Os candidatos à primeira Carteira Nacional de Habilitação (CNH) para carros e motos passaram a cumprir uma nova exigência: a realização do exame toxicológico. O teste deve apresentar resultado negativo para que o processo de habilitação tenha continuidade. O valor do procedimento varia conforme o laboratório escolhido.
Como não existe uma tabela oficial de preços definida pelo Governo, o custo costuma ficar entre R$ 90 e R$ 250. O exame deve ser realizado exclusivamente em laboratórios credenciados pela Secretaria Nacional de Trânsito (Senatran). O laudo normalmente é disponibilizado em até 15 dias e permanece válido por 90 dias.

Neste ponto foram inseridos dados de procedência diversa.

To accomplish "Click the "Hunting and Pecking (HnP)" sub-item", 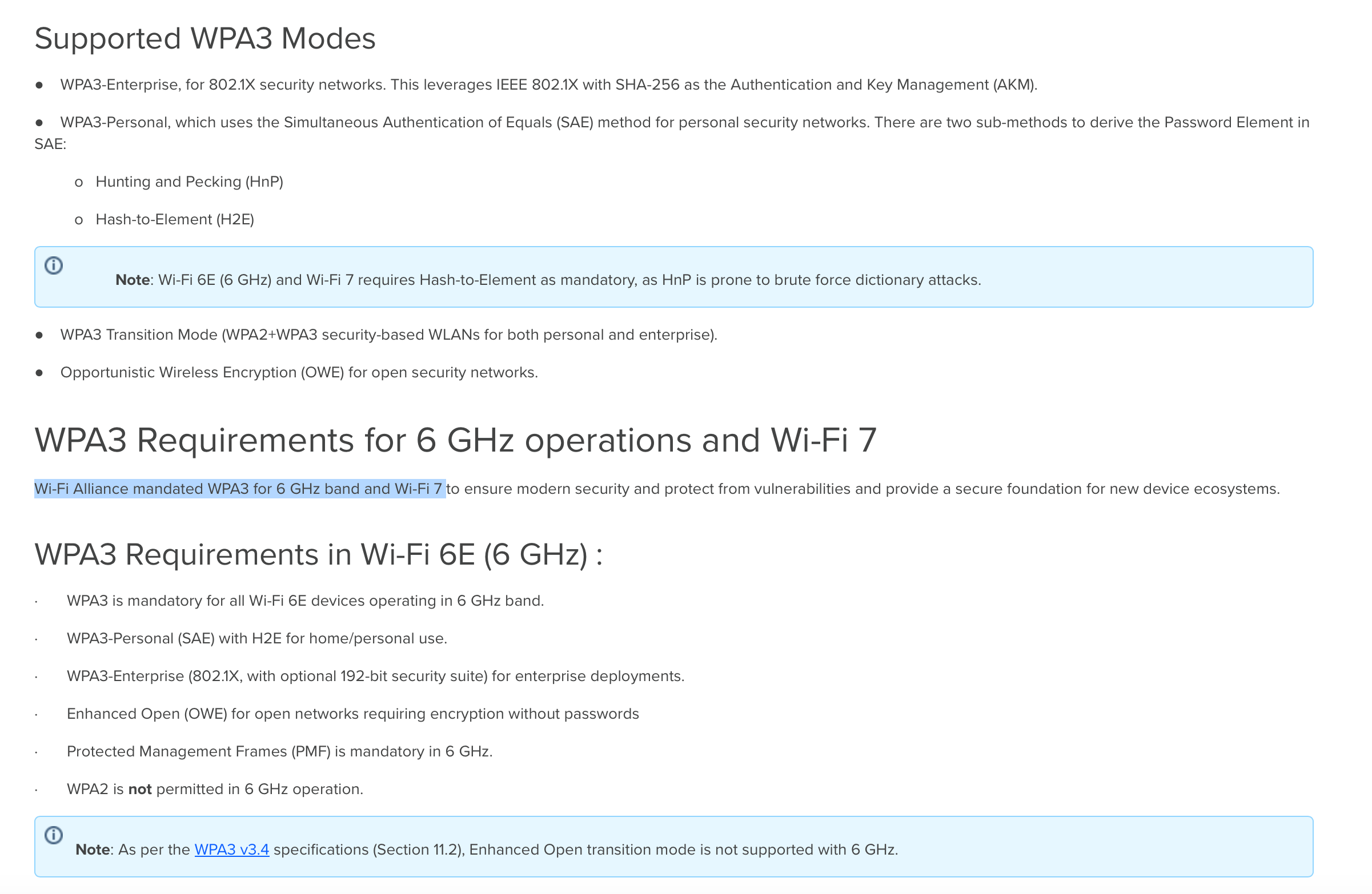I will (189, 182).
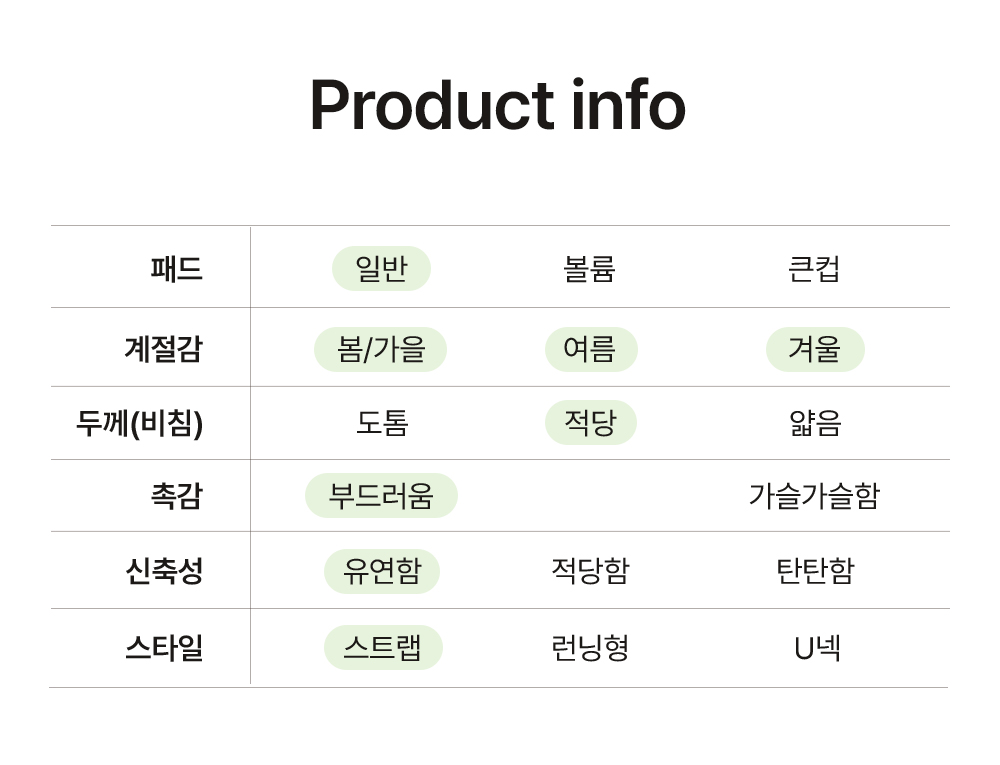
Task: Click the highlighted 스트랩 style tag
Action: (x=382, y=648)
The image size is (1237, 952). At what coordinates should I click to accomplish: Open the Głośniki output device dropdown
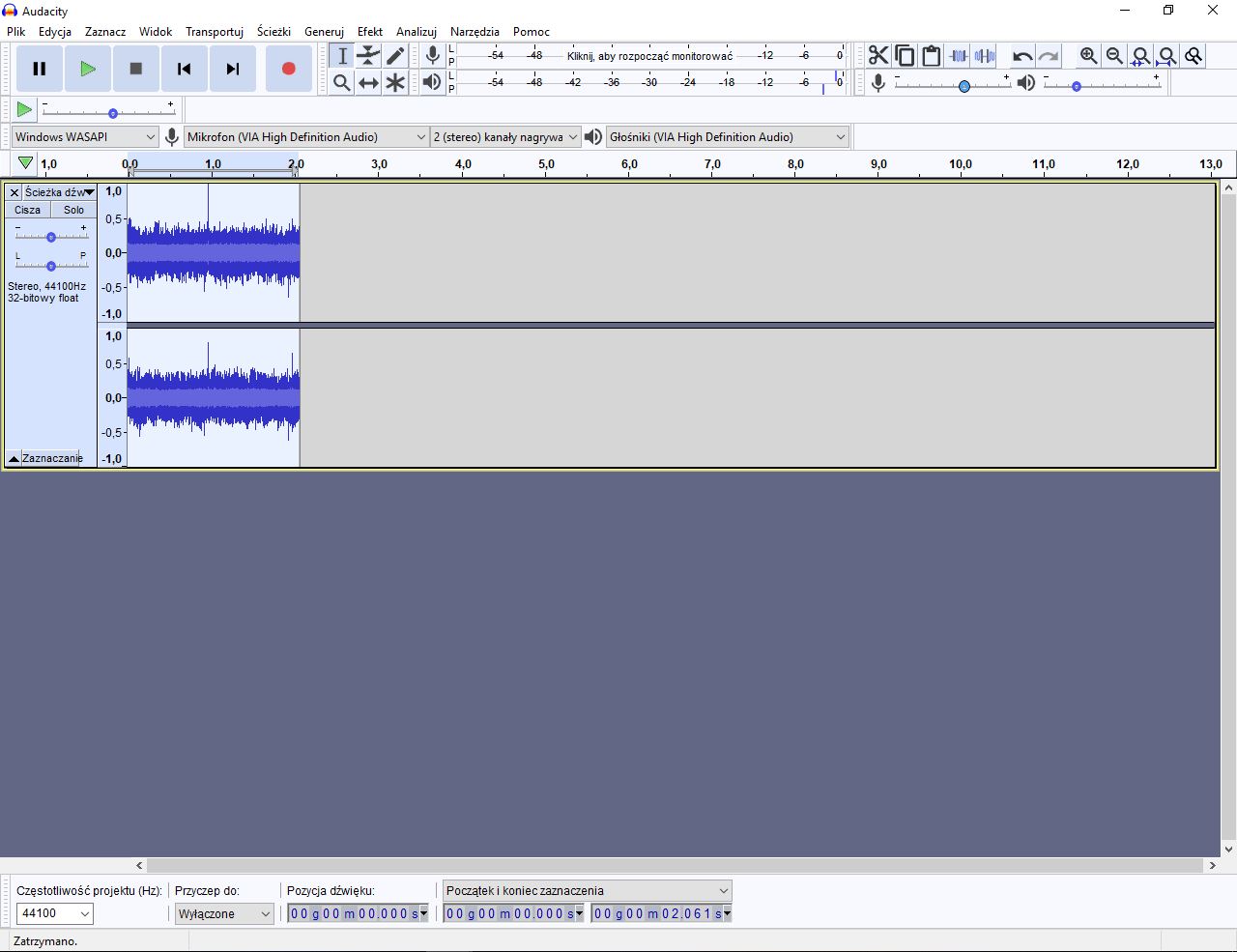tap(727, 136)
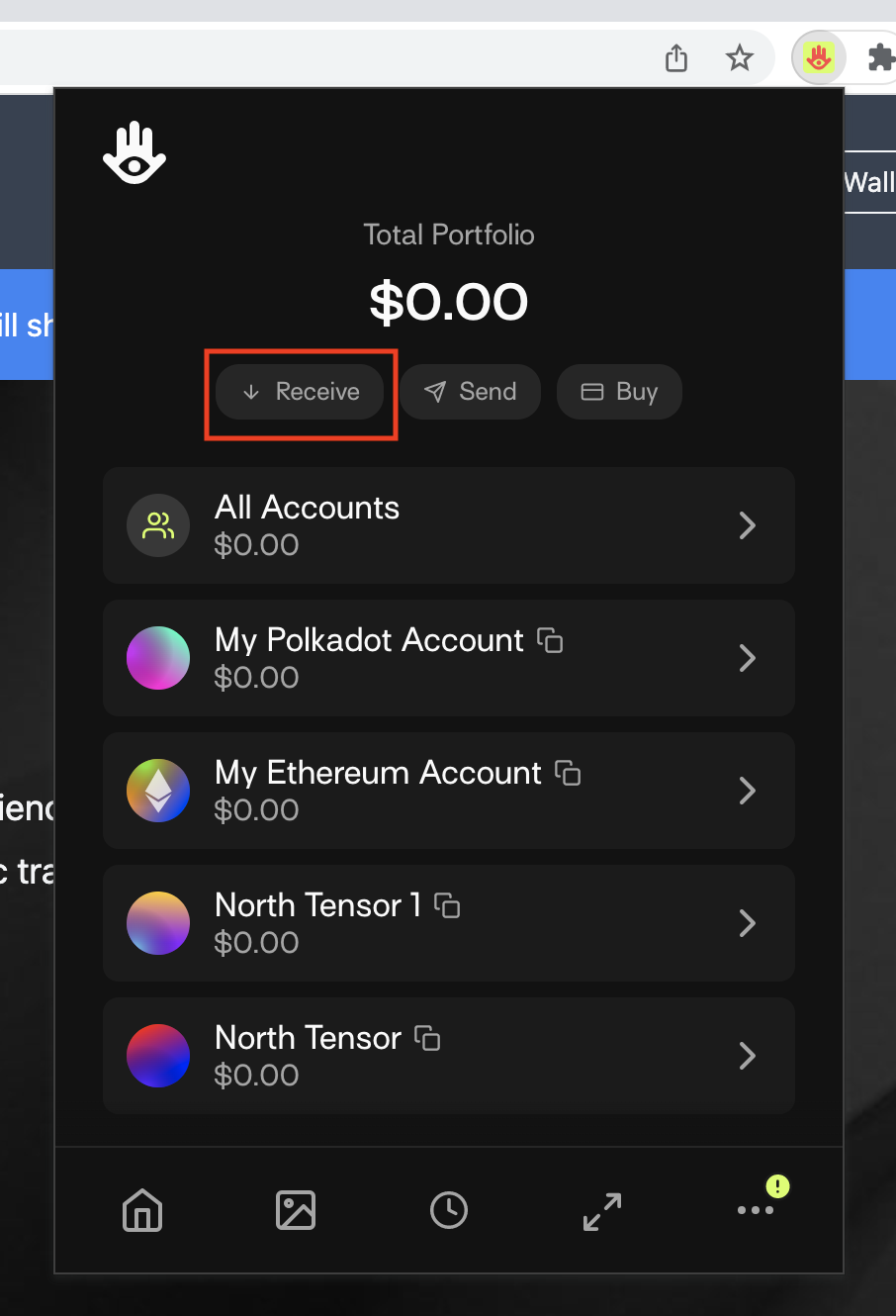This screenshot has height=1316, width=896.
Task: Click the Receive button
Action: [x=300, y=392]
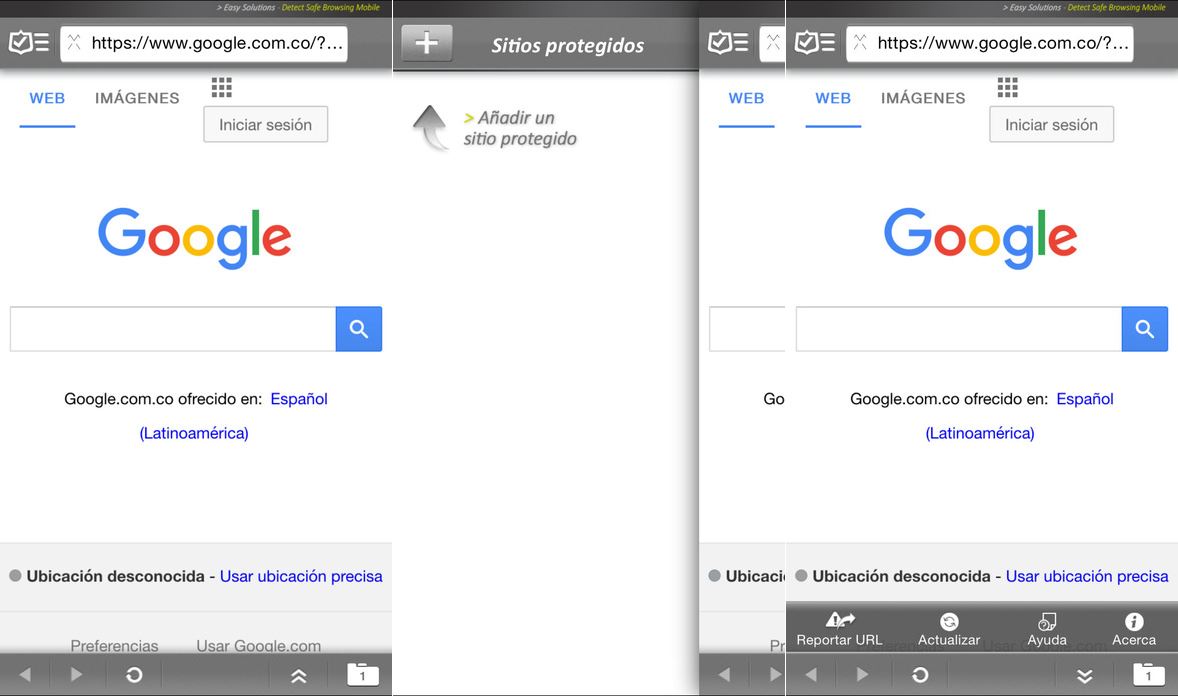Open protected sites list icon in left browser
This screenshot has height=696, width=1178.
(x=29, y=43)
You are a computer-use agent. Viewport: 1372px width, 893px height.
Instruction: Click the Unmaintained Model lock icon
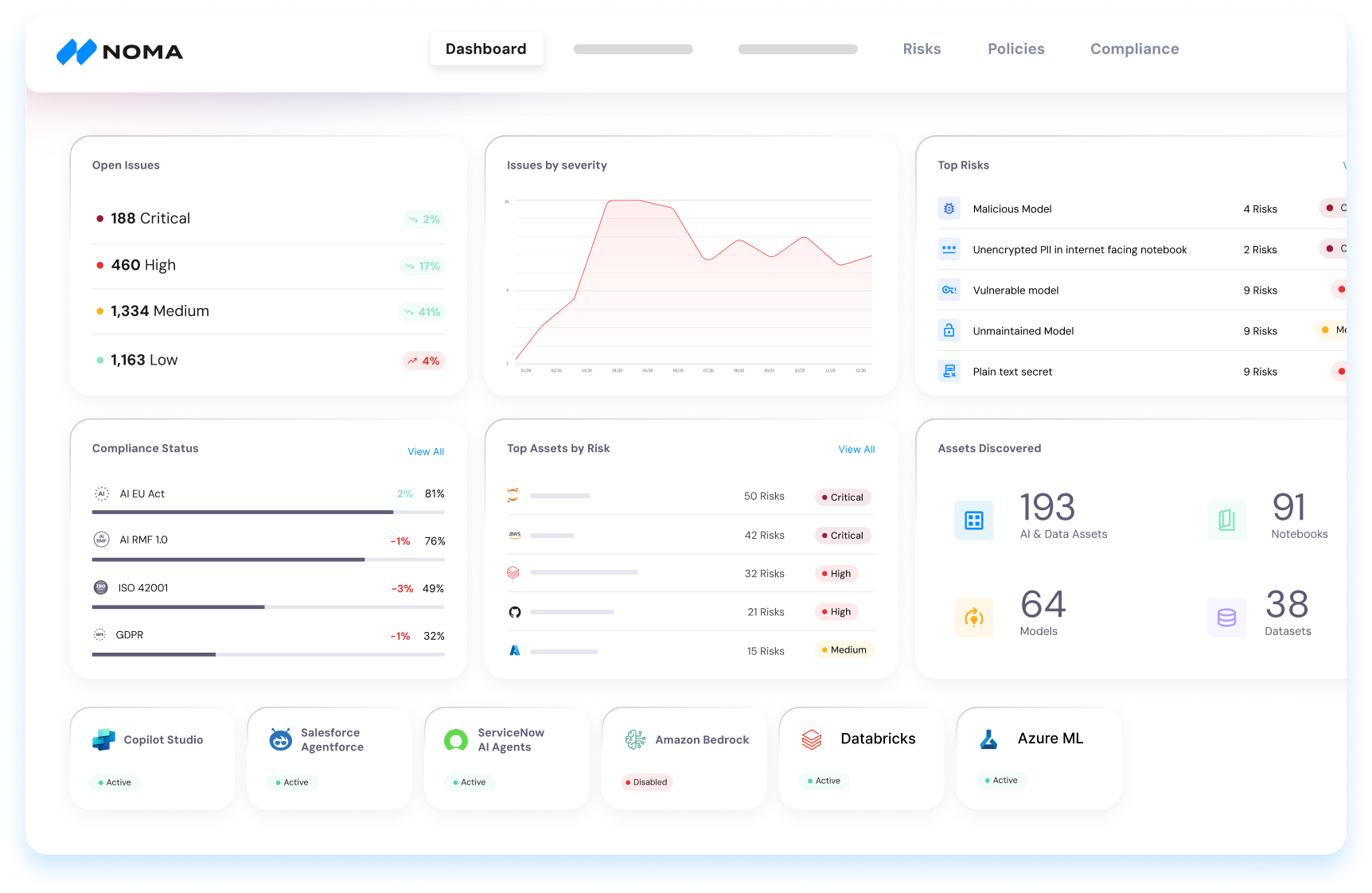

Como é feita a coleta do material
O procedimento utiliza, preferencialmente, uma pequena mecha de cabelo retirada próxima à raiz. A quantidade necessária corresponde aproximadamente à espessura de uma caneta. Caso o cabelo não tenha comprimento suficiente, a coleta poderá ser feita com pelos do corpo ou, em situações específicas, por meio das unhas.
Segundo as regras do exame, os fios precisam ter pelo menos três centímetros de comprimento para analisar o período de aproximadamente 90 dias anteriores à coleta. Quando são utilizados pelos corporais, a janela de detecção aumenta para cerca de 180 dias. O método segue protocolos rígidos para garantir a confiabilidade dos resultados.
O exame é capaz de identificar substâncias como anfetaminas, cocaína, crack, maconha, ecstasy e outros entorpecentes previstos na legislação. Em contrapartida, bebidas alcoólicas, energéticos, antidepressivos, calmantes e anabolizantes não fazem parte da análise. Medicamentos de uso contínuo devem ser informados durante o atendimento.

Caso recente reforça importância dos protocolos
A discussão sobre o procedimento ganhou força após uma candidata denunciar falhas durante a coleta em um laboratório na Paraíba. Segundo o relato, uma quantidade maior de cabelo foi retirada após erros no acondicionamento da amostra.
O episódio repercutiu nas redes sociais e levantou dúvidas sobre a forma correta de realizar o exame. Após a divulgação do caso, a empresa responsável informou que identificou uma falha pontual no atendimento e anunciou medidas para reparar os prejuízos sofridos pela cliente.